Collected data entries
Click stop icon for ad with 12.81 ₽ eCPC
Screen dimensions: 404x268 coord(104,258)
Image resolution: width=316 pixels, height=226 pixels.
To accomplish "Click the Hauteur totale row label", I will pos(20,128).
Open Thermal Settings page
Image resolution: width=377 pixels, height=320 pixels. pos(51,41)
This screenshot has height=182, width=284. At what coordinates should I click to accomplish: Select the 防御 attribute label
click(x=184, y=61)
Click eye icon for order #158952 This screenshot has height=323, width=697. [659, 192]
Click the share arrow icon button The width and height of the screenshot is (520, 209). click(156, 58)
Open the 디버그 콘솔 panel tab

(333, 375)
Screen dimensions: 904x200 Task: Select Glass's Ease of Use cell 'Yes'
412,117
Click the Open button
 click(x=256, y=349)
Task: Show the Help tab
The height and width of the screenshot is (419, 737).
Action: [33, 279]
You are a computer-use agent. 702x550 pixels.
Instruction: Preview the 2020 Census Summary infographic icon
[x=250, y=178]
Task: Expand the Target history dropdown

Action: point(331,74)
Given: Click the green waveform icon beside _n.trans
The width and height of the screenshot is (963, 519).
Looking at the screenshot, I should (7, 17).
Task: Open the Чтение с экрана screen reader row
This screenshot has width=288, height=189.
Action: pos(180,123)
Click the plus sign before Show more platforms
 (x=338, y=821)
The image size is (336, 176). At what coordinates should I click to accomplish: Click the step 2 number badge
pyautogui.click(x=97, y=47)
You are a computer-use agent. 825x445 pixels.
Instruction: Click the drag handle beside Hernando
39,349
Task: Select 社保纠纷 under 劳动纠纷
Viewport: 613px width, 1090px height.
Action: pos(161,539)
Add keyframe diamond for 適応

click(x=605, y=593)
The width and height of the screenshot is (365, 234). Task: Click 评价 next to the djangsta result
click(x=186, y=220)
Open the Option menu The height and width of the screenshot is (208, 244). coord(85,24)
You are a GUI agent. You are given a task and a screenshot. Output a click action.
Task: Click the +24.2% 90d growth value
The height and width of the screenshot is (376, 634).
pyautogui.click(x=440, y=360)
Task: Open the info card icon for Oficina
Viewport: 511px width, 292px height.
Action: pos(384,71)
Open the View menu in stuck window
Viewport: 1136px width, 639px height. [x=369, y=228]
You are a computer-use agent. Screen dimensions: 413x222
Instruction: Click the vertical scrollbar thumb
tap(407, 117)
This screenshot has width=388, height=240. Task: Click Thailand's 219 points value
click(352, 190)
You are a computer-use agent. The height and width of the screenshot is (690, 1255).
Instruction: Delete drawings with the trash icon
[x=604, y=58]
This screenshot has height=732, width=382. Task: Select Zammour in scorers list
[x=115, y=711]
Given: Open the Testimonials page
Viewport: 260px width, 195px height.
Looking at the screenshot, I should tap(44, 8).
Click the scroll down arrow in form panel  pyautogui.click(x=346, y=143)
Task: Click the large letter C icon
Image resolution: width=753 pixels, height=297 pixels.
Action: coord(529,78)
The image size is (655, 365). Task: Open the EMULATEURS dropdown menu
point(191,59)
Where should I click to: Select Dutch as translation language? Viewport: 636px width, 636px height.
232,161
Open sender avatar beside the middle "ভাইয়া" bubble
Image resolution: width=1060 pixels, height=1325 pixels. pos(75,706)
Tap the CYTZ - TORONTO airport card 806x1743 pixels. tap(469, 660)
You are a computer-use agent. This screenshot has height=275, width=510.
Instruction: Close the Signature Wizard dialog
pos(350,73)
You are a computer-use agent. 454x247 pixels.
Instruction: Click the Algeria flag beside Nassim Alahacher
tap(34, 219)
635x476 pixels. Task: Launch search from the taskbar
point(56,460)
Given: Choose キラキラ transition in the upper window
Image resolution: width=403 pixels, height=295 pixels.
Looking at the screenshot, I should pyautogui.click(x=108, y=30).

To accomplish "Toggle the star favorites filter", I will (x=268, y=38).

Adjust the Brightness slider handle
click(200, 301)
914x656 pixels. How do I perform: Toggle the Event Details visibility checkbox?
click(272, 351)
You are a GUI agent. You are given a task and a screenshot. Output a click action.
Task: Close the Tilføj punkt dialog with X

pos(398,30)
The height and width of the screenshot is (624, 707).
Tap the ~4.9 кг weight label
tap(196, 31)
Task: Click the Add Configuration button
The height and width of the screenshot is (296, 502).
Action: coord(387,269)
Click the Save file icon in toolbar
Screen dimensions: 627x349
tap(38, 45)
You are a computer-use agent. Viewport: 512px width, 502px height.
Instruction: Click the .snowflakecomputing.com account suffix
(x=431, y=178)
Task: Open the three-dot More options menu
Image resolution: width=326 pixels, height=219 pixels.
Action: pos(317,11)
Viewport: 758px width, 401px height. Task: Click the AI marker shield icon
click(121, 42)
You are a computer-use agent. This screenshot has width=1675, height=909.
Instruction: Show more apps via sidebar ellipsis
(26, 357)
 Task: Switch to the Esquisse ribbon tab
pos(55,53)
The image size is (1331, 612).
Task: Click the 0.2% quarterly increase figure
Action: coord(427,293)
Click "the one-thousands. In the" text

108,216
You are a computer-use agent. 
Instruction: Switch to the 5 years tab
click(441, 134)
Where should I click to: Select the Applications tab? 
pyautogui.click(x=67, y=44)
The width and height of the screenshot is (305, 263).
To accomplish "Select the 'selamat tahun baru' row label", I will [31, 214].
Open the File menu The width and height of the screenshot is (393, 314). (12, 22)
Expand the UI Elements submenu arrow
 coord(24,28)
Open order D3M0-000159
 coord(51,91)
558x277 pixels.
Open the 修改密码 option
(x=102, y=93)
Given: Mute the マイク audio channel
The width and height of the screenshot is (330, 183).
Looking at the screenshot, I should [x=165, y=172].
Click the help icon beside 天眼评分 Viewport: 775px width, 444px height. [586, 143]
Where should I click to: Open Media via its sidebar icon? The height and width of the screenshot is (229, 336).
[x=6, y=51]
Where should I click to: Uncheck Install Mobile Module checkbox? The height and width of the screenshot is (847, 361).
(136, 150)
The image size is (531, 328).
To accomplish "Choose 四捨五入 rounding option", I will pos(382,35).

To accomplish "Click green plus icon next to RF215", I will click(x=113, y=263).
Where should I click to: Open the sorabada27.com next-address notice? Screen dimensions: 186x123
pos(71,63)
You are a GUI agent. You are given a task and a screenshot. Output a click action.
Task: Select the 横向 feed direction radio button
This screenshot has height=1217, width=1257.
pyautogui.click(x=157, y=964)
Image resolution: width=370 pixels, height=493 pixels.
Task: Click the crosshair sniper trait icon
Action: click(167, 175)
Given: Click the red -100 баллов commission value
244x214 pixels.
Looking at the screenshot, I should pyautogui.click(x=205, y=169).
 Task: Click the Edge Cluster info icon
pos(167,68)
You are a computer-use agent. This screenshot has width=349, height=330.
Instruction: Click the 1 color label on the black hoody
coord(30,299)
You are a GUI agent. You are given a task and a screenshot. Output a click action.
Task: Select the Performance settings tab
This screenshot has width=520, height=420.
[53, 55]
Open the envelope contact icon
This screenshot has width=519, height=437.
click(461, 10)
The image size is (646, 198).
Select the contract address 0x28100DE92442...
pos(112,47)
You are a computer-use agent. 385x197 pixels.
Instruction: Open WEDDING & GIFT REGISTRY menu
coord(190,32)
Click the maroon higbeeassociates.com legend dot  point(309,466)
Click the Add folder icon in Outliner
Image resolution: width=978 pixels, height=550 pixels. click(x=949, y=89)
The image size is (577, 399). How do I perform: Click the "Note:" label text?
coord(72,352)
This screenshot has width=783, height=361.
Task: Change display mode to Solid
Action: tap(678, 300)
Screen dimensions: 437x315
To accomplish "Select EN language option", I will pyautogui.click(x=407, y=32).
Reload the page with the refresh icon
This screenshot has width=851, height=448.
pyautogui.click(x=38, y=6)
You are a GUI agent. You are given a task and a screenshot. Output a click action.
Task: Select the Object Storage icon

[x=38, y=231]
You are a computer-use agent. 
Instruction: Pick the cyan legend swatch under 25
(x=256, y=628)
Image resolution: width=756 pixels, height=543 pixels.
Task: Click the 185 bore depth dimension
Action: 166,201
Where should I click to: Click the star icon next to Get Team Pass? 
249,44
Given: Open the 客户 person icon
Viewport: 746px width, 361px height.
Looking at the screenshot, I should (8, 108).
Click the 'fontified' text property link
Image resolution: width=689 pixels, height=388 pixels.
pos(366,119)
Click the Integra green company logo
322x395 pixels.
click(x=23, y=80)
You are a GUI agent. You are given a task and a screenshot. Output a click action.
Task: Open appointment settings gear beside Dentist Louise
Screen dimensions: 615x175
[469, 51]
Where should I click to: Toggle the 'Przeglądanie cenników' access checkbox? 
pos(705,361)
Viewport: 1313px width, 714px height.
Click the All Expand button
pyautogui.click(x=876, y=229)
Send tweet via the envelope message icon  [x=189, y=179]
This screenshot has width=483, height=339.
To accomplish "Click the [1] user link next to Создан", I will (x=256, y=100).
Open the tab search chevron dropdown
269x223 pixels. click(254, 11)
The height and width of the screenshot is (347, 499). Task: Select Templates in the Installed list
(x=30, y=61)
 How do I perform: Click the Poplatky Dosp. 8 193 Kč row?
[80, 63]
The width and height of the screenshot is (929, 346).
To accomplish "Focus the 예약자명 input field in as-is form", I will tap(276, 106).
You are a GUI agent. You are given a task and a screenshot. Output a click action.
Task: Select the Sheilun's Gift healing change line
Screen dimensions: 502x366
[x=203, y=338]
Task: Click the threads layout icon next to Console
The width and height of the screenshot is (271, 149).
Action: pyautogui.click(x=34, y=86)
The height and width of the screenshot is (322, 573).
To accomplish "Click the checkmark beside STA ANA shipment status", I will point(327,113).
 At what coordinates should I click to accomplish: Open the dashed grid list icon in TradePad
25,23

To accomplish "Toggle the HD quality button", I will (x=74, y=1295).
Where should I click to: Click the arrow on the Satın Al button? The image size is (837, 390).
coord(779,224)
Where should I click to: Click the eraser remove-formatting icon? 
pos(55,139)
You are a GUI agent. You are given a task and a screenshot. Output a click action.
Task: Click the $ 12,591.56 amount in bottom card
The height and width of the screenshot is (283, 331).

- **What is being asked**
Using the records above, gather all lines where the string "link" is present.

- **Result below**
Click the 'fontified' text property link
To accomplish "Click the [1] user link next to Создан", I will (x=256, y=100).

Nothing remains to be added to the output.